The whole island rang with their celestial clamor, the endless choirs of them sounding like a million stopwatches being wound in front of a million microphones.
“You’re alive! You’re alive!” they clattered at me. This island was famous for these chorusing insects, as it was for its honey, which Herodotus himself had acclaimed. But I knew of neither when I’d agreed to come. I had work—work that had nothing to do with this place—that I desperately needed to complete. It was my tenure year. If I didn’t publish a book, I would lose my job.
Still, who could turn down a month in Greece? So every morning I sat with the blue shutters latched closed, hunched in a darkened room beside the unseen sea. There I tried to summon the Bronx, where my book was set.
Discipline had always been my strong suit. Yet I couldn’t help hearing, through the air conditioning, the serenade of the cicadas. It grew louder and louder—at their peak they could rival a blowtorch—and then, in an instant, fell to a stage whisper. Always, though, they maintained that distinctly upsetting urgency, which also possessed the rooster one town over who screamed his guts out as if we were asleep while our houses were on fire. “Cock-a-doodle-do!” he screeched all day long. “It’s day!” Didn’t we hear?
But I did hear! Yet I couldn’t tell what it meant I should do.
Did it mean I ought to devote myself all day long to my manuscript, which was all that stood between me and being fired from a truly excellent job the likes of which I would almost certainly never be offered again? Or did it mean I should get out and live, at least for a month, as if there were no tomorrow?
“You’re alive!” came the maddening scream as I sat at my desk, and I shook my head, flummoxed. Every day, I felt like I was living the day wrong.

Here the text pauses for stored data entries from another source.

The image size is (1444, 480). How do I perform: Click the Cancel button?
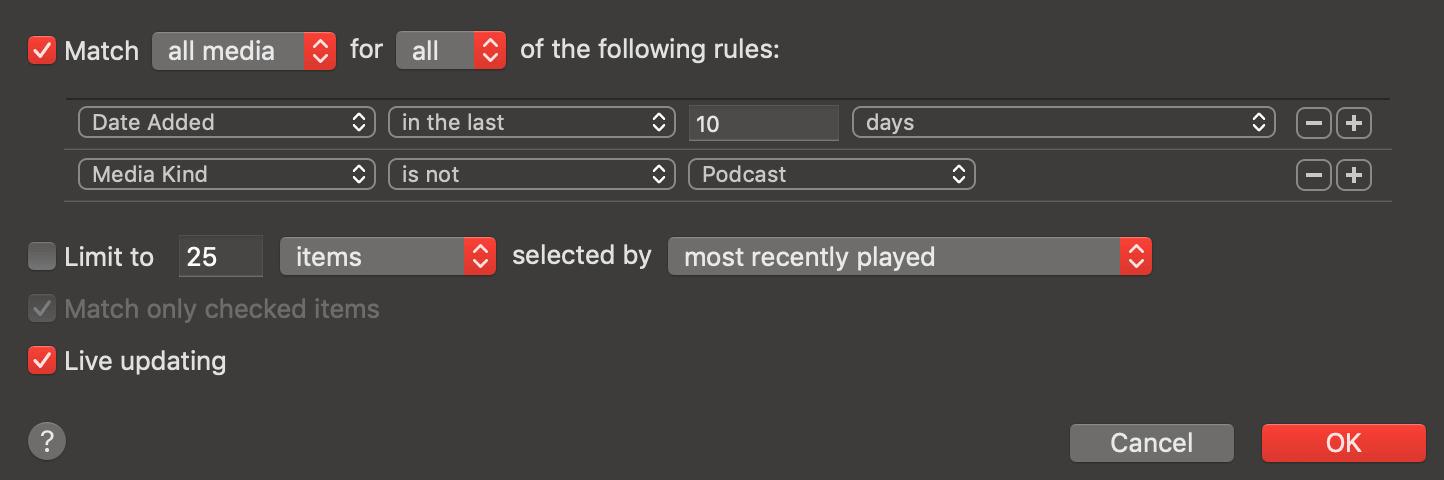[x=1151, y=443]
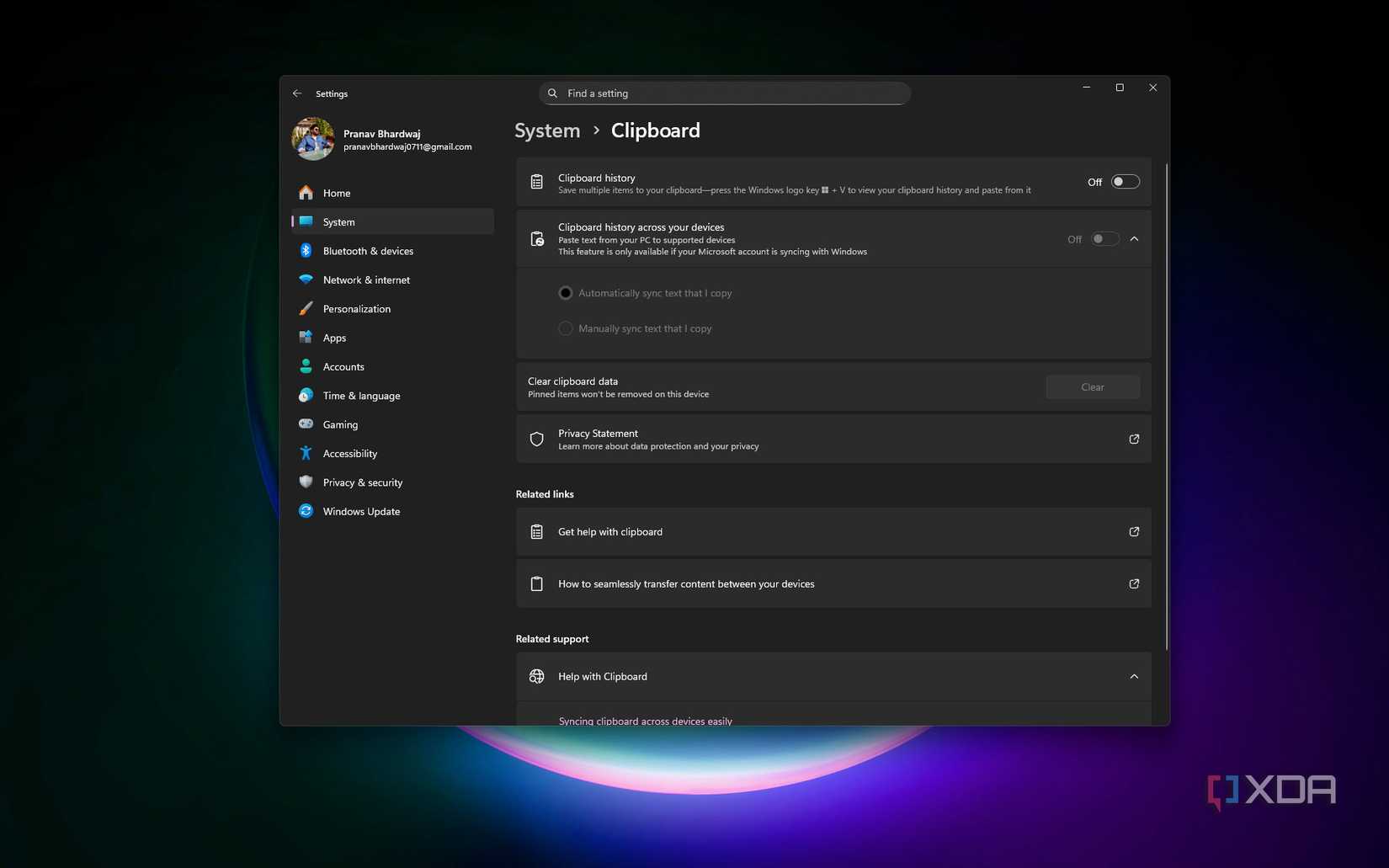
Task: Collapse the Clipboard history across devices section
Action: coord(1134,239)
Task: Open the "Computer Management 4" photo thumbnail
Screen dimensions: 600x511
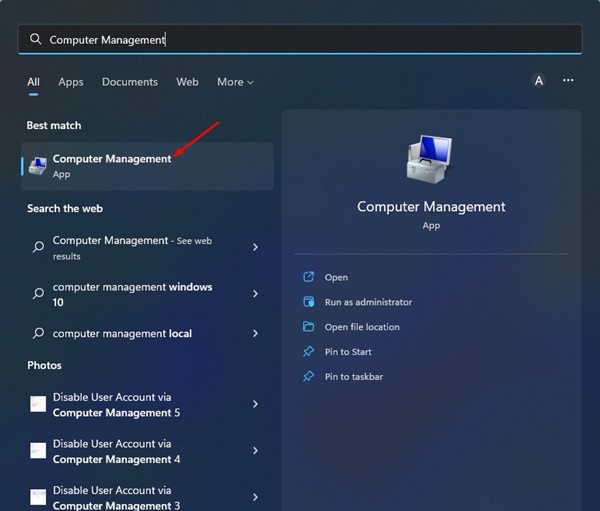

At three I stepped out. The Greek sun flooded the white walls and floors and carried the scent of the sea. I immediately felt like an idiot. All this was going on, and I was in my cave, playing with shadows. This is reality, the sunlight seemed to say. Look! It was a radiance purer than any light I’d seen—purer than the sheen of Florida, the stark, caliper-precise air of Maine. I could have been out in that light, enjoying it, enjoying Greece!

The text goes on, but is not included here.